Richard Dawson, R.I.P.

Most people probably knew Richard Dawson from Family Feud, and before that Match Game.  He was the go-to celebrity on Match Game, so much so that the producers changed the rules of the game to keep from having the contestants choose him every time it came to the final match.  It was said that Dawson resented this, having grown accustomed to being the star.  After that, hosting his own game show would have been an inevitability.

It is said, however, that somewhere in the world Hogan’s Heroes is always being shown, and that is how I would prefer to remember Richard Dawson.  I’ve alluded in the past to my love of Hogan’s Heroes, probably my favorite situation comedy of all time; it may be fashionable today (as it was in the day) to criticize the show for finding humor in a questionable situation, but in real life there’s always been a thin line between comedy and tragedy, and I always thought Hogan’s Heroes came down on the correct side of that line.

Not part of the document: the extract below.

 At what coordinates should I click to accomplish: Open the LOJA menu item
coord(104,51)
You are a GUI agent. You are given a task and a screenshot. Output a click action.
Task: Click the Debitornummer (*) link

Hogan’s Heroes was smart, clever and very funny, and one of the smartest, cleverest, and funniest in the cast was Richard Dawson. When the show was first being assembled, he was apparently in contention for the lead role, before it was decided (sensibly, I think) that the star should be an American. I don’t know if this bothered Dawson - some said it did - but it really couldn't have been any other way; an American show on an American network needed an American lead, and anyway Dickie Dawson turned out pretty well in the end, didn't he?

Playing Corporal Peter Newkirk gave Dawson a chance to display his talents – the smart-aleck, the card-shark, the lady-killer, the impressionist, and the hint, just under the surface in those times when Hogan dipped into a more serious vein, of a cold-blooded soldier ready to carry out whatever orders he was given. Hogan was an ensemble show that depended mainly on three stars: Hogan, Klink (Werner Klemperer) and Schultz (John Banner), and a well-oiled supporting cast. And one couldn’t ask for a better cast of secondary heroes than Robert Clary, Ivan Dixon, Larry Hovis and Dawson. They worked brilliantly, both together and individually. Without them, I don’t think the show would have worked as well, even with the strong star turns of the big three. And now they’re almost all gone – only Robert Clary still survives from that magnificent cast.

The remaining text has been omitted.